§ **Your instructions**: Duplicate the part of the forum thread below that begins at the words "## ClearRaindrop (Oct" and stops after the words "clothes and yah.".

Dunno I'm pretty fugly, head over to my profile if you want to see for yourself. Haven't felt good looking since third grade, lol


----------



## patcat94 (Sep 2, 2013)

When I drink, that's about it.


----------



## ClearRaindrop (Oct 31, 2013)

Actually last night. I felt so hot. Nothing could ruin my confidence. I did my hair and put on some nice clothes and yah.


----------



## EternalTime (Oct 10, 2013)

Earlier today, I got a compliment on how my hair turned out, a pretty small thing but gave me a bit of a confidence boost.


----------



## TheStubbyMuffin (Nov 7, 2013)

I use to be less confident about my looks, but after I began eating healthier, exercising, and wearing clean, nice clothes, I took more pride in my appearance. I realized that someone with confidence and took decent care of themselves was always more attractive than a person who didn't take care of themselves even though their face was good-looking. 
The only days where I feel unconfident in my looks is when I don't exercise for more than a week(even I don't gain anything, I feel as if I'm "letting myself go") or if I get lots of acne on my face.


----------



## WhatBITW (Jan 26, 2013)

I haven't ever, really. I used to hate certain, small aspects of my appearance as opposed to most of it like I do now, but I've never felt truly handsome/cute/whatever and had those feelings last uninterrupted by negative thoughts for a short period of time even.


----------



## Mcquiz (Jul 31, 2013)

The last time that I was drunk perhaps.


----------



## ThrowAwayMRE (Jul 27, 2013)

Just today I decided to start wearing my glasses at school like I'm supposed to , loads of people said it made me look smart. pretty much the best compliments I've every had xD


----------



## Memory (Mar 4, 2011)

3rd grade I was so cute then it went downhill. Occasionally I think I look ok.


----------



## jsmith92 (Dec 30, 2013)

I personally think I'm ugly even though many people have told me otherwise.......I don't know why though


----------



## Gstring (May 6, 2013)

After my workout I trained arms earlier today and afterward I was looking pretty good and felt like a million bucks


----------



## tbyrfan (Feb 24, 2011)

:rain


----------



## MetroCard (Nov 24, 2013)

Last year I thought I was cute for a while until my friend came and said "no youre not" "people only find you cute because you're short" I didn't even understand what she went I wasn't even talking about what other people thought of me. And ever since then my self esteem's been dwindling


----------



## MysteriousH (Apr 27, 2013)

The other day at a gas station when this man told me how gorgeous he thought I was. I felt so great the rest of the day.


----------



## jsmith92 (Dec 30, 2013)

I was walking home one day and this really hot girl rolled down her window and told me I had a cute butt.........it was weird but for the rest of the day I felt great......this unfortunately is an extremely rare occurfor me at least


----------



## jsmith92 (Dec 30, 2013)

+occurrence


----------



## Kalliber (Aug 18, 2012)

Yesterday, saw someone from a car looking flirty at me lol..blegh


----------



## TheAnguishedOne (Jan 2, 2014)

Agree with Weird Girl. I imagine myself to be decent looking, but looking in the mirror, don't feel that way...

Last time I've felt handsome? Well... We did have picture day about a month and a half ago. I had a black long-sleeved dress shirt with black... um... Like, Khaki's, I guess you'd call them? So many different names for different types of pants...

[Pixel coordinate grounding data]
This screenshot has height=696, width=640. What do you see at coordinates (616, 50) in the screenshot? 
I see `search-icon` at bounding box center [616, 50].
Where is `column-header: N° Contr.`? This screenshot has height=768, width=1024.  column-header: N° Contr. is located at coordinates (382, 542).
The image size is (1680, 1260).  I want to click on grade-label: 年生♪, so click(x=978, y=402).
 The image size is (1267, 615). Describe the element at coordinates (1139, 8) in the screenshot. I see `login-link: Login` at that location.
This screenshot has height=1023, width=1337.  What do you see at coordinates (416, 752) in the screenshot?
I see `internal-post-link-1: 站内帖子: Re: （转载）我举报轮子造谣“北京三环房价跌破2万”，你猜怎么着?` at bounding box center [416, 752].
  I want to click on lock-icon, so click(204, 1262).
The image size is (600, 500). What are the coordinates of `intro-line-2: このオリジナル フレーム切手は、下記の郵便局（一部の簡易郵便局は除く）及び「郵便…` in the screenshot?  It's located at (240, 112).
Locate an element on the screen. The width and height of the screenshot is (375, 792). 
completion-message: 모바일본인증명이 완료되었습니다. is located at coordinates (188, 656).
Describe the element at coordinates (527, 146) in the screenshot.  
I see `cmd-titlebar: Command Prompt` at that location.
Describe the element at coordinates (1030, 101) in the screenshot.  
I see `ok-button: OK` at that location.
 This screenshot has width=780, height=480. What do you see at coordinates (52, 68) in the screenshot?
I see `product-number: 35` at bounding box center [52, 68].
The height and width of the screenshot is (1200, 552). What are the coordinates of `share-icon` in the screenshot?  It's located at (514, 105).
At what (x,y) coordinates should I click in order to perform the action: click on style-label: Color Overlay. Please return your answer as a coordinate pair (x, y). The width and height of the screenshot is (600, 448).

§ **Your solution**:
## ClearRaindrop (Oct 31, 2013)

Actually last night. I felt so hot. Nothing could ruin my confidence. I did my hair and put on some nice clothes and yah.